Just days later, at the White House, the president boasted again about taking three cognitive tests, during which he dished about another strange question while speaking at a Small Business Summit.
“The first question is very easy,” he declared. “You have a lion, a bear, an alligator, and a, what’s another good..? A squirrel. Which is the squirrel?”
The White House has not released the full details on Trump’s MoCA tests, so it’s not possible to know the truth about whether the president is exhibiting signs of decline, but Trump’s own declarations put the questions front and center.
White House physician Sean Barbabella has not been made available to answer them.
“That’s a political hot potato because suppose transparent Dr.
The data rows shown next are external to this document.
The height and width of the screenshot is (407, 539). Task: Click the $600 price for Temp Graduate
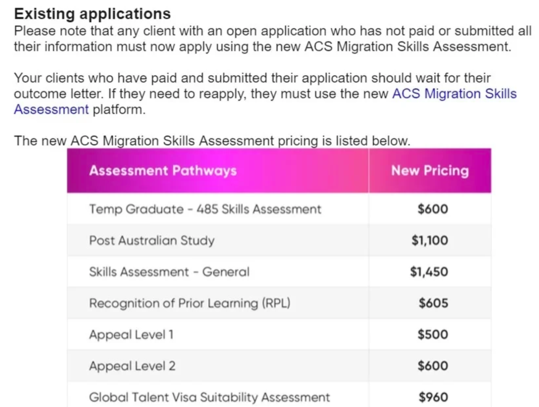[x=433, y=209]
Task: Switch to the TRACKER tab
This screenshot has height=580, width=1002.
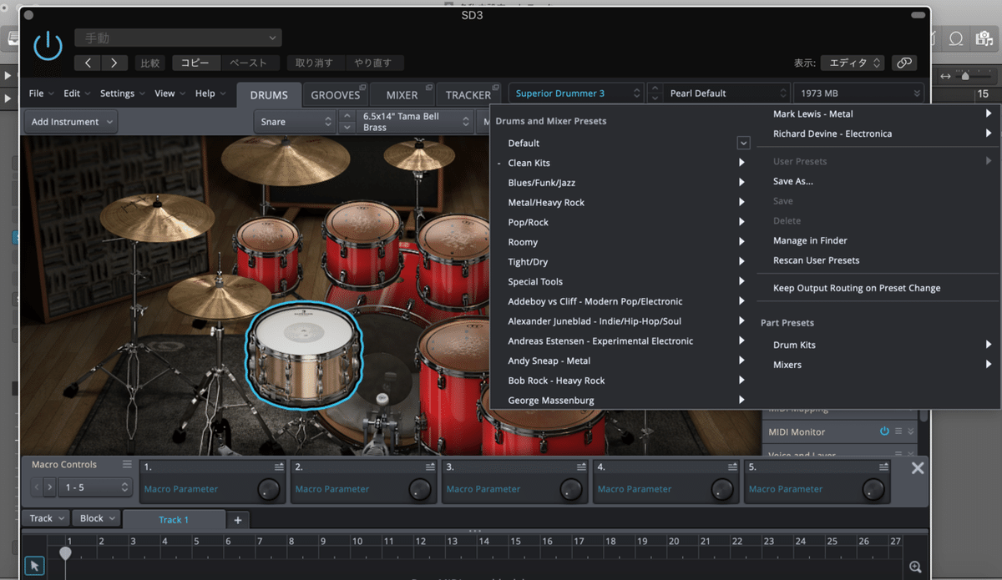Action: pyautogui.click(x=468, y=94)
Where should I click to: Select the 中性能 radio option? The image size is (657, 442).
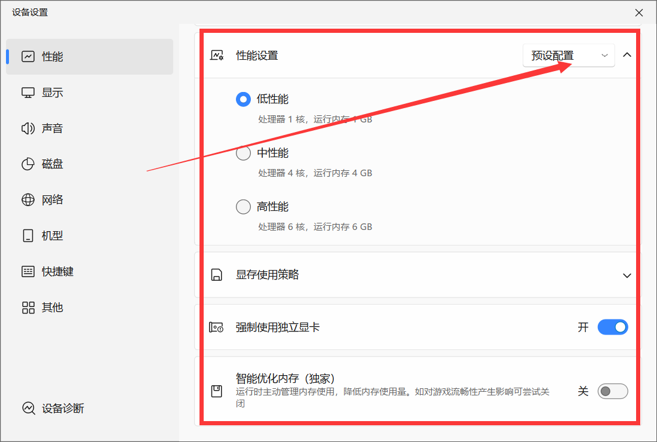tap(243, 154)
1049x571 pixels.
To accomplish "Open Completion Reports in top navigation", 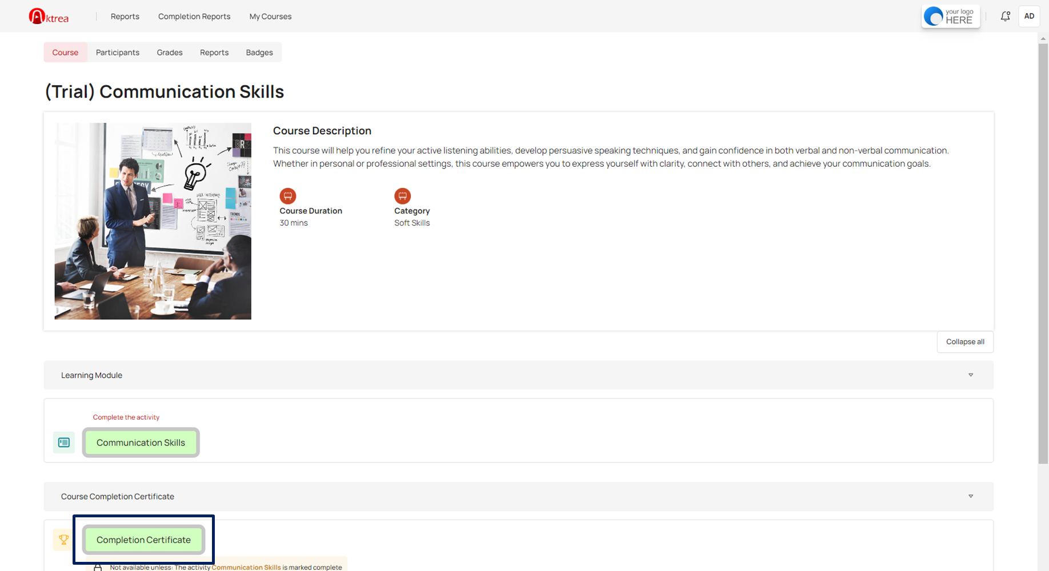I will click(x=194, y=17).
Barbabella came forward and said, ‘Well, yeah, we gave him three MoCAs, because we’re tracking his cognitive function, and it’s been going downhill,’” Abraham explained. “Well, that’s important to know, Dr. Barbabella, how steep is that hill?”
The tests Trump has spent weeks bragging about, he called “serious stuff,” and that the safety of the country needs to be given a higher priority than the president’s right to confidentiality with his medical records.
“I think that pushes us to the edge of what physicians are capable of doing with their professionalism. We can look at the data. We can take histories, we can do exams. I can look at his MRI. I would look at his brain,” Abraham said. “These are questions that really need to be answered, and yet, politically, they are delicate and potentially explosive.”